Databricks finally open-sourced the thing everyone expected them to keep behind the paywall. Spark 4.1 ships with Spark Declarative Pipelines — SDP — and if you've ever fought with DLT pricing tiers, you already know why this deserves attention.

What SDP actually does

Strip away the marketing and you get this: SDP lets you define what your datasets should contain, not how to orchestrate the transformations. You write functions that return DataFrames, slap a decorator on them, and the framework handles dependency resolution, execution ordering, parallelism, and checkpoint management.

Minimum viable example:

from pyspark import pipelines as dp

@dp.table
def orders():
    return (
        spark.readStream.format("kafka")
        .option("subscribe", "orders")
        .load()
    )

@dp.materialized_view
def daily_summary():
    return (
        spark.table("orders")
        .groupBy("order_date")
        .agg(sum("amount").alias("total"))
    )

No Airflow DAG file. No dependency declaration. No retry configuration. The framework reads the spark.table("orders") reference in daily_summary, infers the edge in the graph, and runs both nodes in the right order. Independent branches get parallelized without you asking.

Where this came from

If the API looks familiar, you've used Delta Live Tables. SDP is effectively DLT donated to the Apache Spark project — import dlt becomes from pyspark import pipelines as dp, every dlt. becomes dp., and your pure transformation functions survive the migration character-for-character.

The three decorators worth knowing

The API surface is deliberately small.

@dp.table creates a streaming table that processes data incrementally. Only new rows since the last checkpoint get touched. This is your decorator for anything arriving from Kafka, Kinesis, or an append-only file source.
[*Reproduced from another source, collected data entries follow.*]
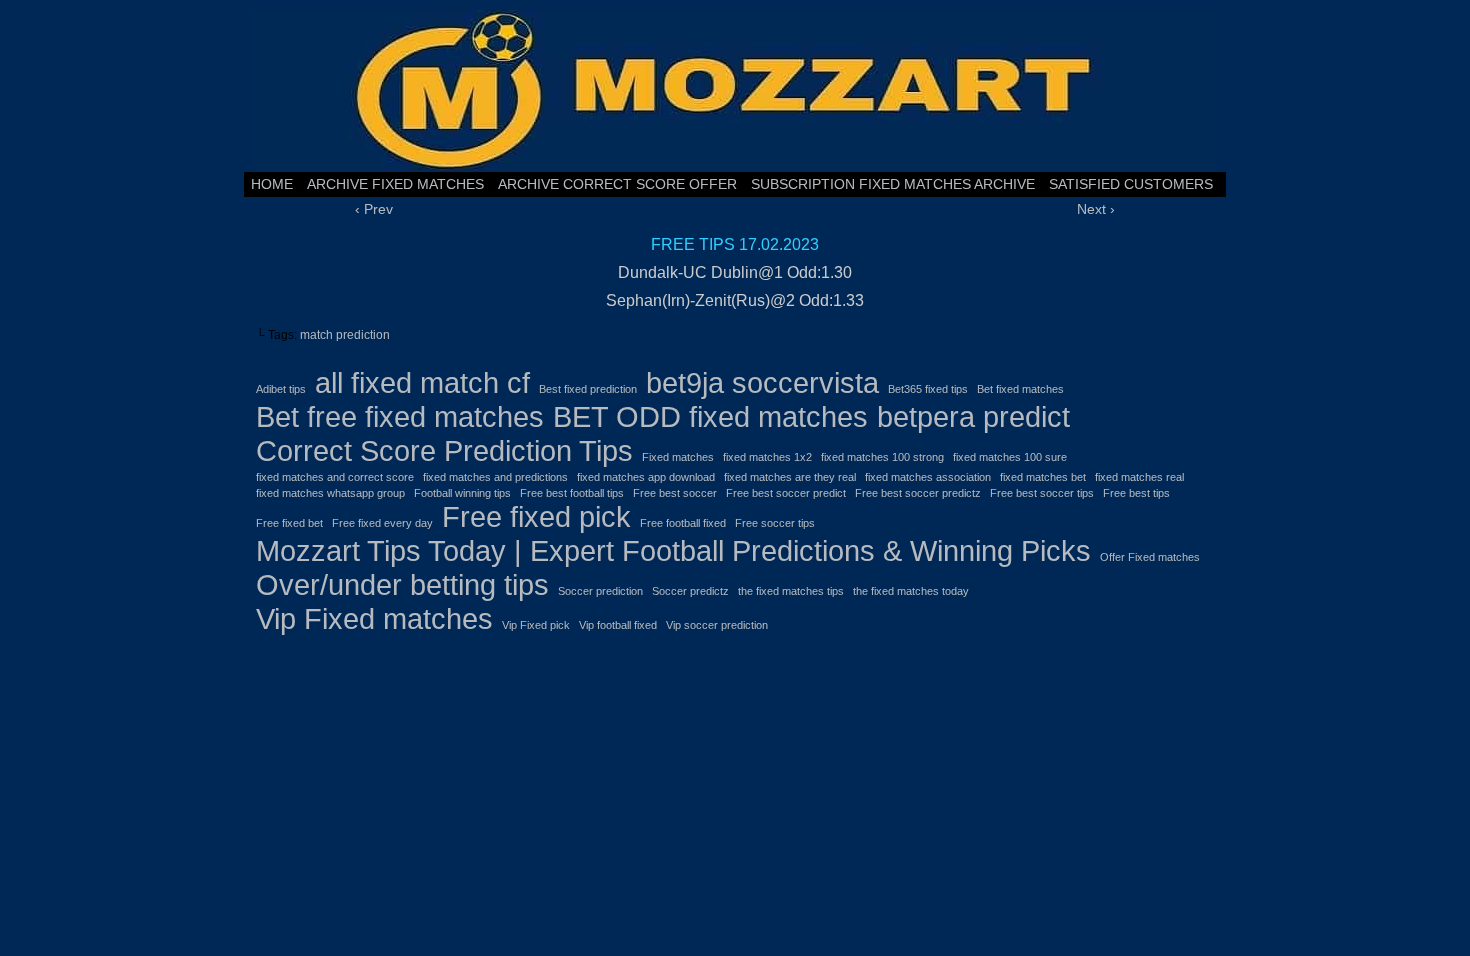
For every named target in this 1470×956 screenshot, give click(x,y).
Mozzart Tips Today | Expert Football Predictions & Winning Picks (673, 550)
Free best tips (1136, 493)
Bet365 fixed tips (928, 389)
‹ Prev (374, 209)
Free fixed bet (289, 523)
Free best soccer (675, 493)
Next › (1096, 209)
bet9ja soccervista (762, 382)
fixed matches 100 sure (1010, 457)
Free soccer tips (775, 523)
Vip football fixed (618, 625)
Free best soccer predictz (918, 493)
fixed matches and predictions (495, 477)
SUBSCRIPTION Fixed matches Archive (893, 184)
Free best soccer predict (786, 493)
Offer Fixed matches (1150, 557)
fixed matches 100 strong (882, 457)
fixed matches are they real (790, 477)
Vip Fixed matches (374, 618)
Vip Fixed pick (536, 625)
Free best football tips (572, 493)
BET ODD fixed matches (710, 416)
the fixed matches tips (791, 591)
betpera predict (973, 416)
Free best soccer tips (1042, 493)
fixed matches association (928, 477)
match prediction (345, 335)
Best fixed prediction (588, 389)
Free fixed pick (536, 516)
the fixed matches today (911, 591)
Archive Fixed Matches (395, 184)
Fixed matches (678, 457)
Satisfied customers (1131, 184)
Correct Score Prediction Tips (444, 450)
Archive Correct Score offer (617, 184)
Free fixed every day (382, 523)
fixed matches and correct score (335, 477)
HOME (272, 184)
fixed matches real (1139, 477)
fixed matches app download (646, 477)
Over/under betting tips (402, 584)
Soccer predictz (690, 591)
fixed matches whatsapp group (330, 493)
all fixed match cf (422, 382)
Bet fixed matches (1020, 389)
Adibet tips (281, 389)
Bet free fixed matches (400, 416)
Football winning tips (462, 493)
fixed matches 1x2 (767, 457)
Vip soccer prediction (717, 625)
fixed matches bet (1043, 477)
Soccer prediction (600, 591)
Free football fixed (683, 523)
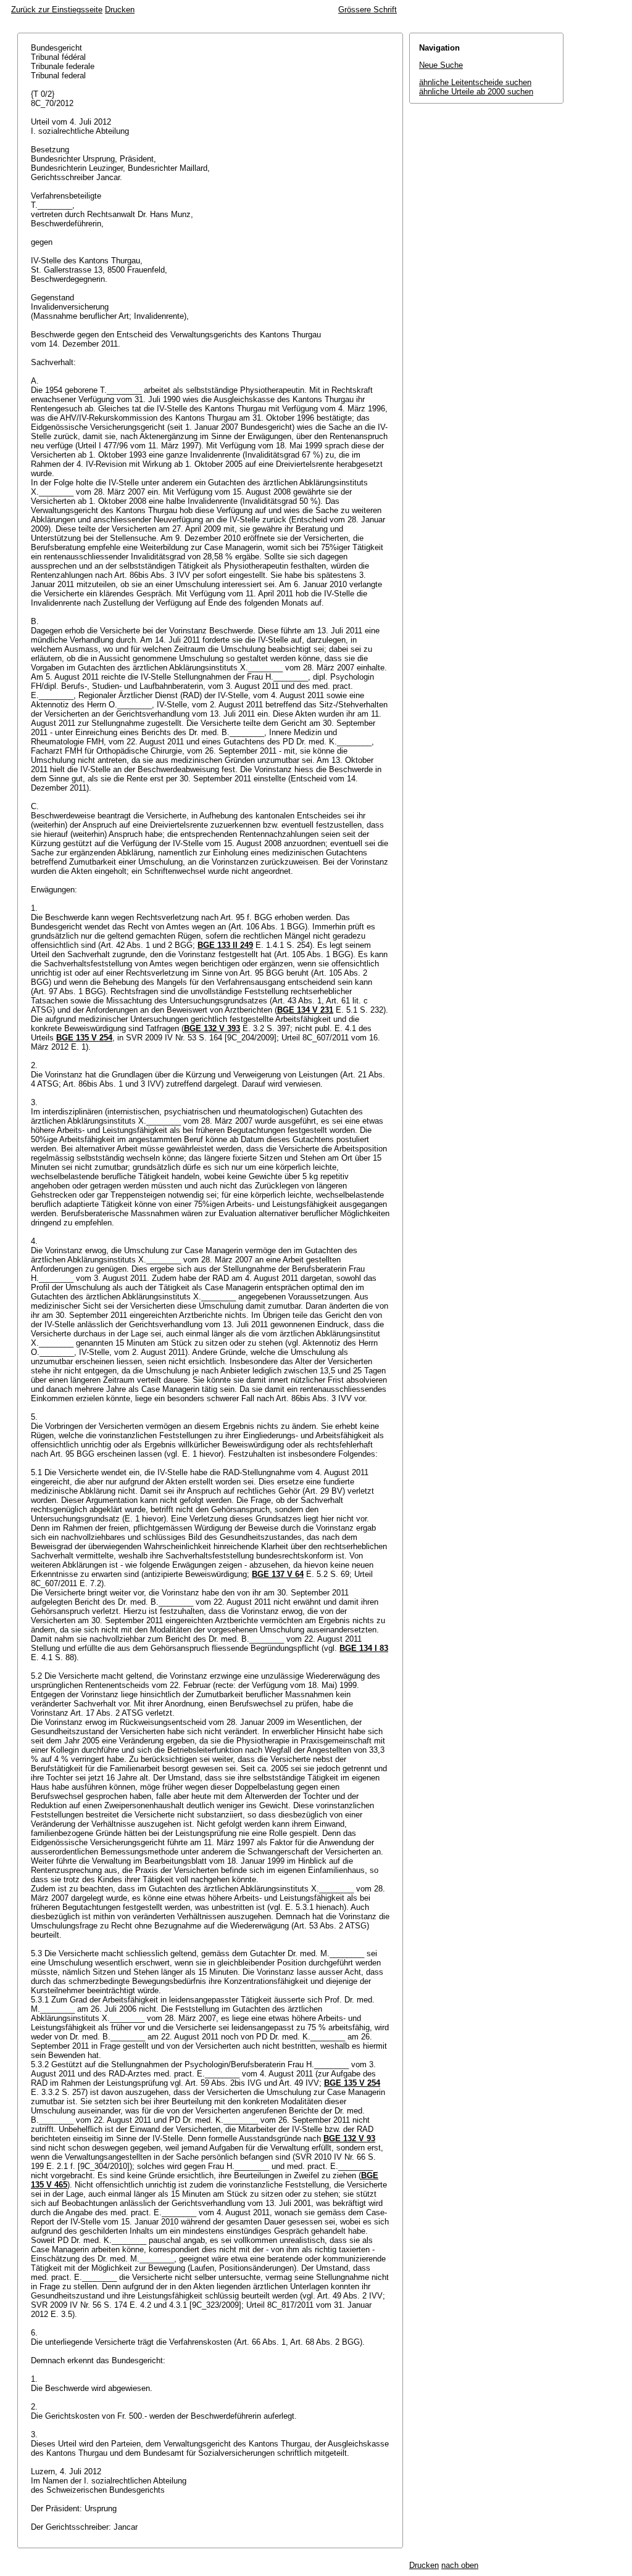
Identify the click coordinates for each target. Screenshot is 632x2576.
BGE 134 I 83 (363, 1648)
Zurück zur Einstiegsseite (56, 9)
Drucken (120, 9)
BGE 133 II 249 (225, 945)
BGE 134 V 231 (305, 1009)
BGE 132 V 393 (212, 1028)
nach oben (459, 2565)
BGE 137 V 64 (278, 1574)
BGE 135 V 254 (84, 1037)
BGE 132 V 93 (349, 2138)
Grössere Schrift (367, 9)
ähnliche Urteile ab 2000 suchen (476, 91)
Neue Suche (441, 65)
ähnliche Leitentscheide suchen (475, 82)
The checkpoint management that used to eat an afternoon of debugging? Handled internally.

@dp.materialized_view builds a batch-recomputed dataset. The framework re-executes the full query on each run. Aggregation tables, dimension lookups, feature stores that need a complete refresh — this is where they live.

@dp.append_flow enables fan-in patterns where multiple sources write to one target:

dp.create_streaming_table("all_events")

@dp.append_flow(target="all_events")
def mobile_events():
    return spark.readStream.table("mobile_raw")
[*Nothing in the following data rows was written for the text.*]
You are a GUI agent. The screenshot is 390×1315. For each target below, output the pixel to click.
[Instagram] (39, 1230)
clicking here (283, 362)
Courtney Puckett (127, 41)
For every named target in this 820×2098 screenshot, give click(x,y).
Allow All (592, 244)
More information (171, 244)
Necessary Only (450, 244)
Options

@dp.append_flow(target="all_events")
def web_events():
    return spark.readStream.table("web_raw")

Two separate streams merging into a single table. The framework coordinates the checkpoints across both flows. If you've hand-rolled this with Structured Streaming before, you know how much offset-tracking headache that eliminates. The merge logic is exactly the kind of plumbing nobody should write twice.
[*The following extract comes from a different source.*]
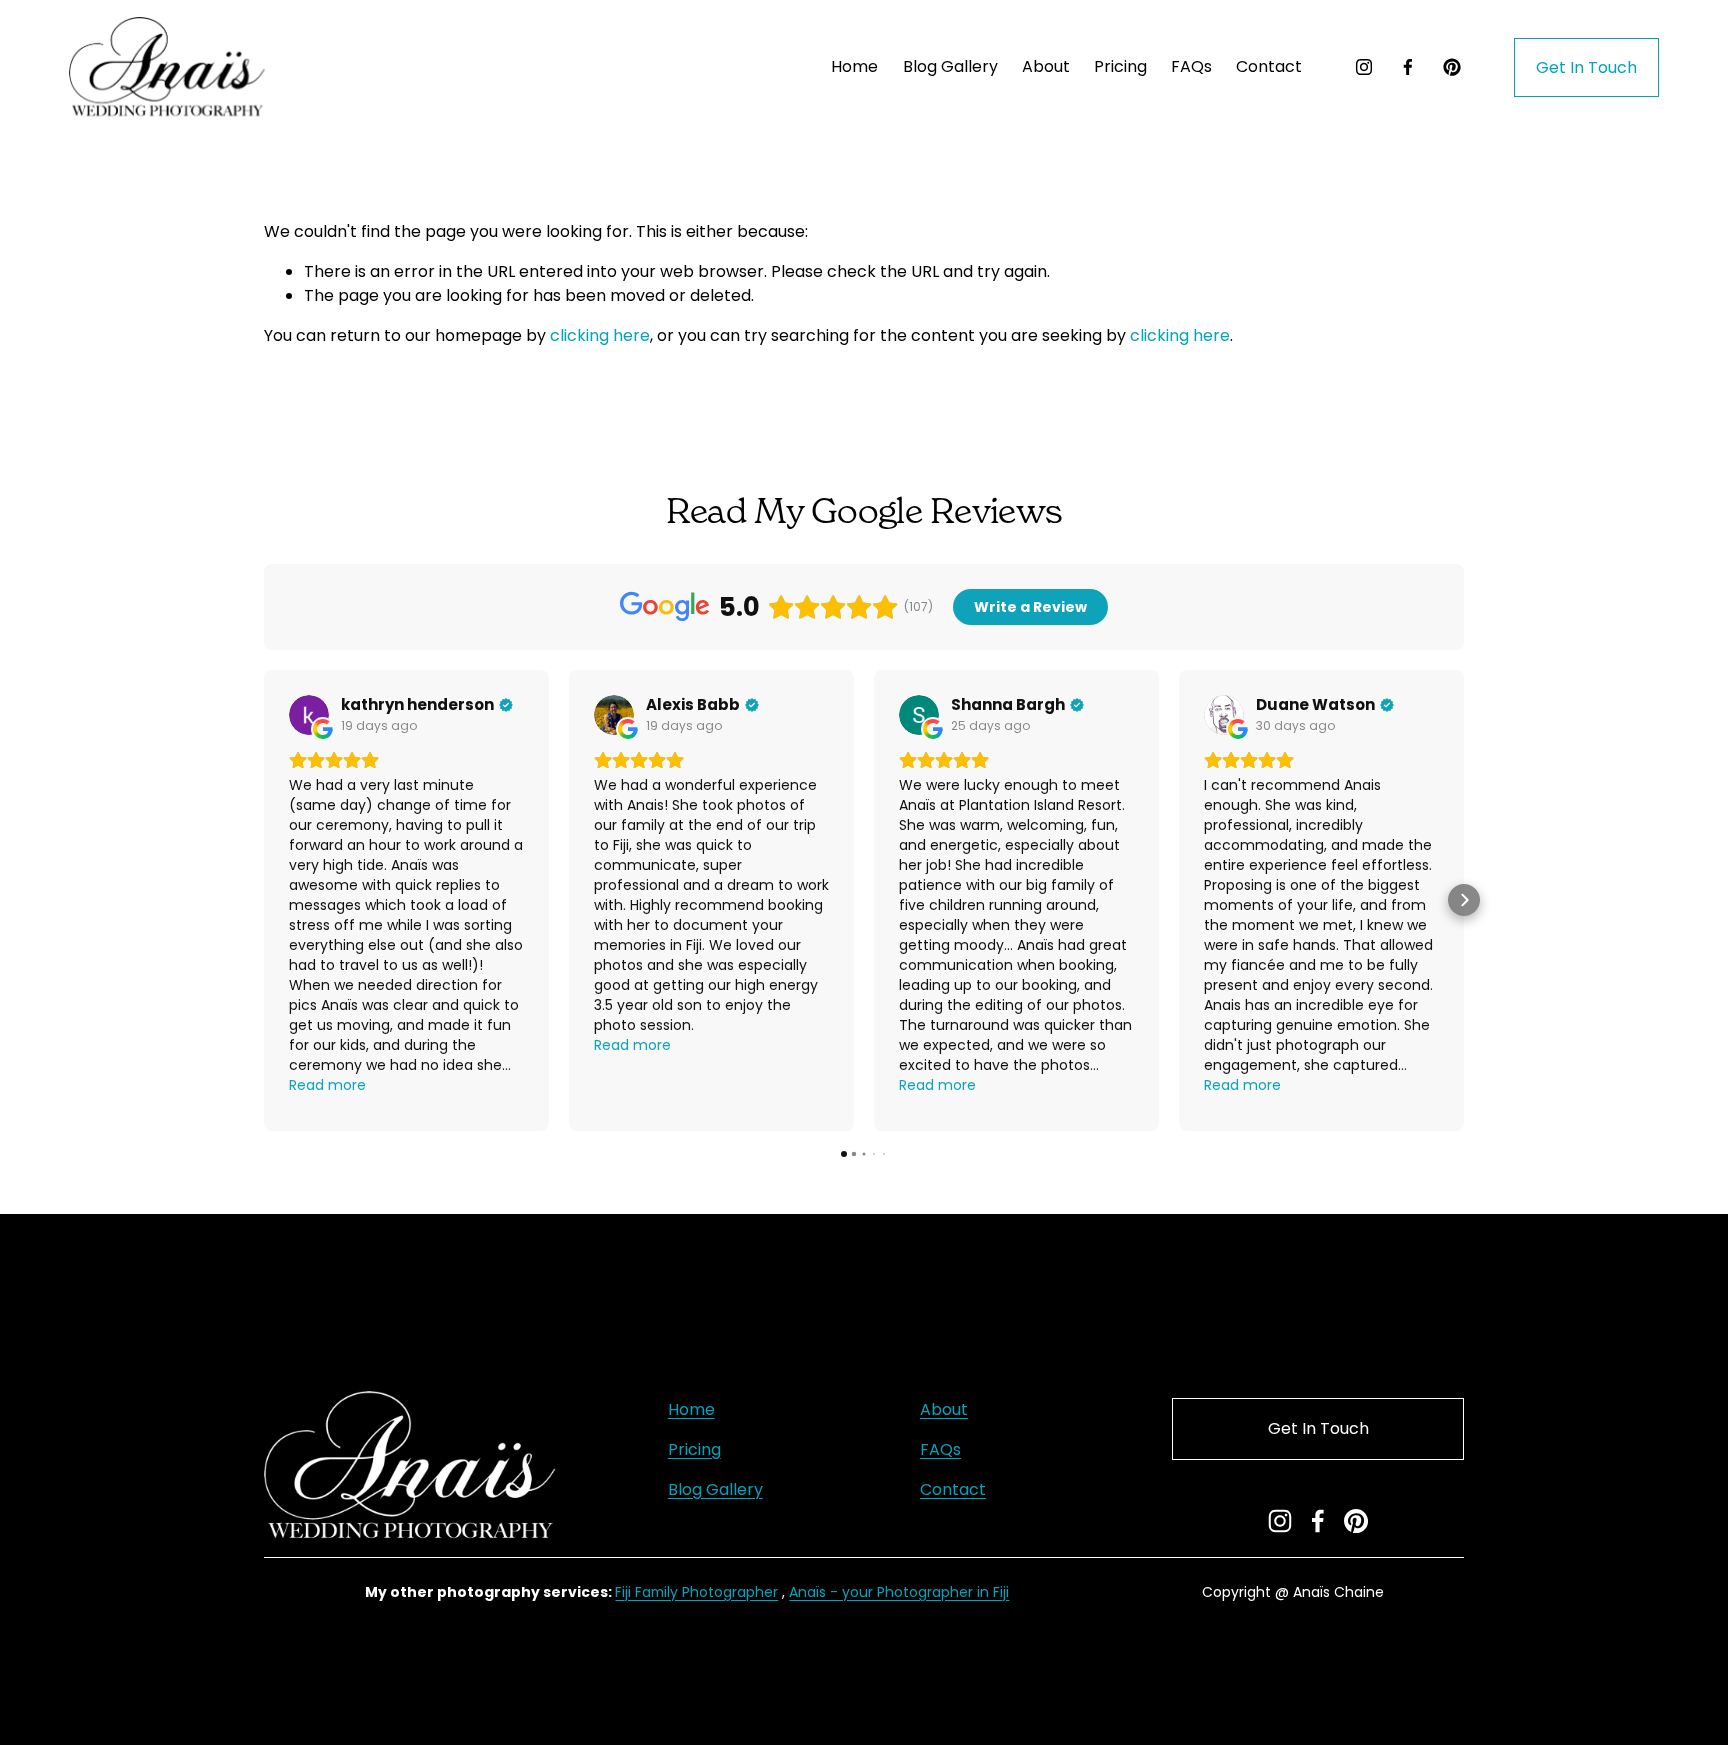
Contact (1269, 66)
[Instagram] (1364, 67)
One subtlety: @dp.materialized_view and @dp.table look interchangeable at first glance. They're not. Materialized views recompute everything; streaming tables process only the delta. Picking the wrong one means either wasted compute (full recompute on append-only data) or stale results (incremental processing on data that gets updated in place). Match the decorator to the data's mutation pattern.

What will bite you

SDP re-evaluates your pipeline code multiple times during planning and execution. Side effects inside decorated functions fire more than once. Never put collect(), count(), or toPandas() inside a definition — the planner runs them during dry-run, which is both slow and semantically wrong.

The dry-run command catches structural problems before they page you at 3 AM:

spark-pipelines dry-run --spec spark-pipeline.yml

It validates syntax, resolves table references, and flags circular dependencies. Run this in CI. A cyclic reference that only surfaces in production is the exact failure mode declarative frameworks are supposed to prevent — but only if you actually use the validation tooling.

Other edges:

  • No PIVOT in SQL pipelines. Annoying if your reporting layer depends on it, but not a deal-breaker for most workloads.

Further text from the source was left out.